Task item: Select all lines holding the word "color" from the entries that follow.

Input for this task:
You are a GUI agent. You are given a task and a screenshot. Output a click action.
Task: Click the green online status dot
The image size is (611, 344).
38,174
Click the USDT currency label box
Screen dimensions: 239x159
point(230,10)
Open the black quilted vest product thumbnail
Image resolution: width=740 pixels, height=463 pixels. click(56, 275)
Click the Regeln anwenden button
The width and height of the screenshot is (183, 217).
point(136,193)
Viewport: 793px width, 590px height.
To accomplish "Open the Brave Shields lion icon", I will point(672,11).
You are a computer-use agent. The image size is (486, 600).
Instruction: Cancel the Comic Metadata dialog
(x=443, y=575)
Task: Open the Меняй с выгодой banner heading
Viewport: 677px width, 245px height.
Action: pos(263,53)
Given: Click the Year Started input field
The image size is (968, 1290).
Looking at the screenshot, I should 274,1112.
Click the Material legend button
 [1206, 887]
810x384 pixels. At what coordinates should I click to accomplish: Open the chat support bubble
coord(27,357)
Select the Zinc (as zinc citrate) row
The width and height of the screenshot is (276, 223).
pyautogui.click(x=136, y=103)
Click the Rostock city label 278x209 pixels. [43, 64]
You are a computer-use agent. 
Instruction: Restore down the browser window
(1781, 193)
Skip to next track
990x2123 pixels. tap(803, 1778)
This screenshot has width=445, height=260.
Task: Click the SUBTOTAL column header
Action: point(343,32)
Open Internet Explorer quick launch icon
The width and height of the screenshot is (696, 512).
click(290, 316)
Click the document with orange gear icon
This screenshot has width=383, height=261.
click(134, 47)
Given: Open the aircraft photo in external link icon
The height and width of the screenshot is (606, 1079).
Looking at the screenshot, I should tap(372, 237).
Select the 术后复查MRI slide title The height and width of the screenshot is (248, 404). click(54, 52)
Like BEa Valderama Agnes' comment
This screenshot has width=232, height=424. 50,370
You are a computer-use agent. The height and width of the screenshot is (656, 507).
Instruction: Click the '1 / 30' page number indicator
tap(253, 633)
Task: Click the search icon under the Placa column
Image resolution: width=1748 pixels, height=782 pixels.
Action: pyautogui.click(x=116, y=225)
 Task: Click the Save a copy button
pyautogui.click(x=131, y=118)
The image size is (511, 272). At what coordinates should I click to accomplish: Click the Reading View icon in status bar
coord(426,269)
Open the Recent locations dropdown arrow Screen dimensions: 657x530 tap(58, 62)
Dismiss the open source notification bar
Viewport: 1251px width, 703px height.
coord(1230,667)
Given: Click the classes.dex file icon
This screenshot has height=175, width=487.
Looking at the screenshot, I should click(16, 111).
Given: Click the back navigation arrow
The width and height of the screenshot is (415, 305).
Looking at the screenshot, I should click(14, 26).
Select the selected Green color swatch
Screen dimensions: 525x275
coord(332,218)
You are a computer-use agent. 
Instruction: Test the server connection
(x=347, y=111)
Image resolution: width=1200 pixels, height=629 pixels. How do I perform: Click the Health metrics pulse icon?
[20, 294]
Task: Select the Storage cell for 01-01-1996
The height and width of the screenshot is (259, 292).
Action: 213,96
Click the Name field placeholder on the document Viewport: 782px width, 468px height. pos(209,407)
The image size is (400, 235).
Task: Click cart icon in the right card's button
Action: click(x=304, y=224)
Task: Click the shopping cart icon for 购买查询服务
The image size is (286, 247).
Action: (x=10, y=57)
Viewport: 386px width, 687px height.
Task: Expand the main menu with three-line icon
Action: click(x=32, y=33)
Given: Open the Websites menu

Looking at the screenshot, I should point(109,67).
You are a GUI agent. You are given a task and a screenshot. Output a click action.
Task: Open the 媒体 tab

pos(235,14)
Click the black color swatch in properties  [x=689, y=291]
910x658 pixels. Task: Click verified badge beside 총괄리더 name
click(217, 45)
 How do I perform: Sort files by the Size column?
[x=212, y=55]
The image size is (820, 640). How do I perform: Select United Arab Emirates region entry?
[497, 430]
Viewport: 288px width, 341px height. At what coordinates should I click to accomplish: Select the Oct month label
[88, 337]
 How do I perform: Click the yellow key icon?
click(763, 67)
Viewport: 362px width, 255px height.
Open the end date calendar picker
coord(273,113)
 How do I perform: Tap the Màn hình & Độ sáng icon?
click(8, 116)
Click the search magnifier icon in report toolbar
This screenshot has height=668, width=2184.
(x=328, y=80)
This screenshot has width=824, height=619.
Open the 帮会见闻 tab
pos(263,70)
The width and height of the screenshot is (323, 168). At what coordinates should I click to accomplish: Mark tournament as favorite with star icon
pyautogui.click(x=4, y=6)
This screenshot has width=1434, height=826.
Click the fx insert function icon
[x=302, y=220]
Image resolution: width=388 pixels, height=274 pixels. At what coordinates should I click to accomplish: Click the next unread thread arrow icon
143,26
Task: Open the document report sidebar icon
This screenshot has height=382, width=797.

Your response:
Select the selected Green color swatch
Click the black color swatch in properties  [x=689, y=291]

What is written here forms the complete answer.